**WHAT TO DO:** In your copy, each record should read exactly as it does below, and no pictures should be present.
= Beginning of Section =
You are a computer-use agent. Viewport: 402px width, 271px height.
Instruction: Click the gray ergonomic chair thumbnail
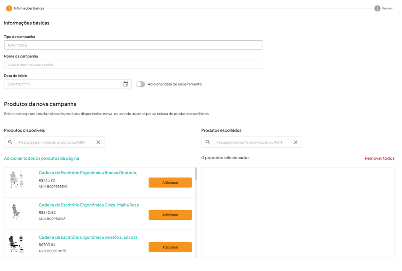pos(16,212)
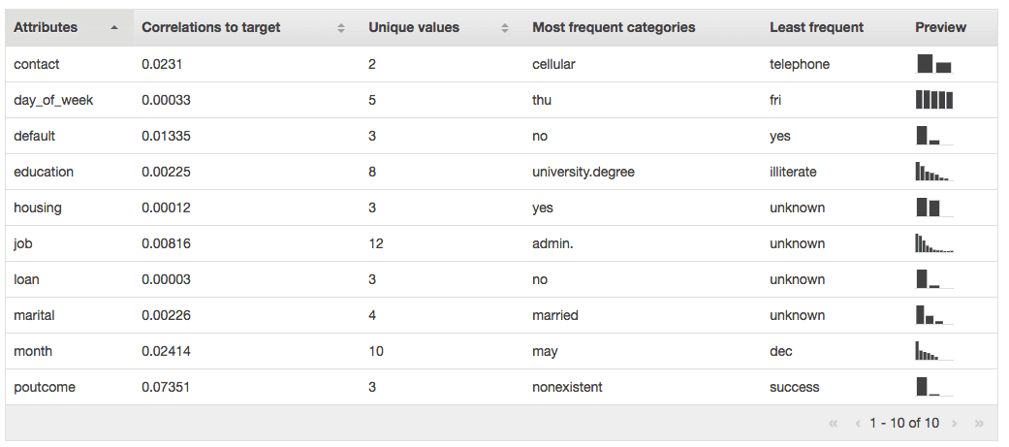Select the housing attribute row
Image resolution: width=1009 pixels, height=447 pixels.
pyautogui.click(x=501, y=208)
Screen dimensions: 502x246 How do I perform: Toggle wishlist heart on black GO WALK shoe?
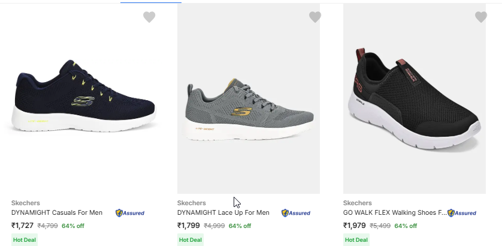pyautogui.click(x=480, y=17)
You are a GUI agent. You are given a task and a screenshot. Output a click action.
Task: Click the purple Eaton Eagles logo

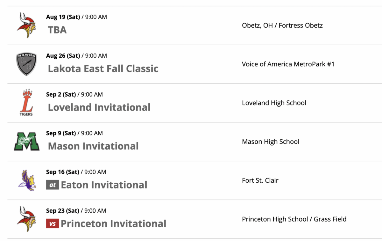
= End of Section =
**ANSWER FOR THIS EXERCISE:**
You are a computer-use agent. Viewport: 402px width, 271px height.
Instruction: Click the gray ergonomic chair thumbnail
pos(16,212)
Select the housing attribute row
Image resolution: width=1009 pixels, height=447 pixels.
pyautogui.click(x=501, y=208)
Screen dimensions: 502x246 How do I perform: Toggle wishlist heart on black GO WALK shoe?
pyautogui.click(x=480, y=17)
You are a GUI agent. You are given a task and a screenshot. Output a click action.
Task: Click the purple Eaton Eagles logo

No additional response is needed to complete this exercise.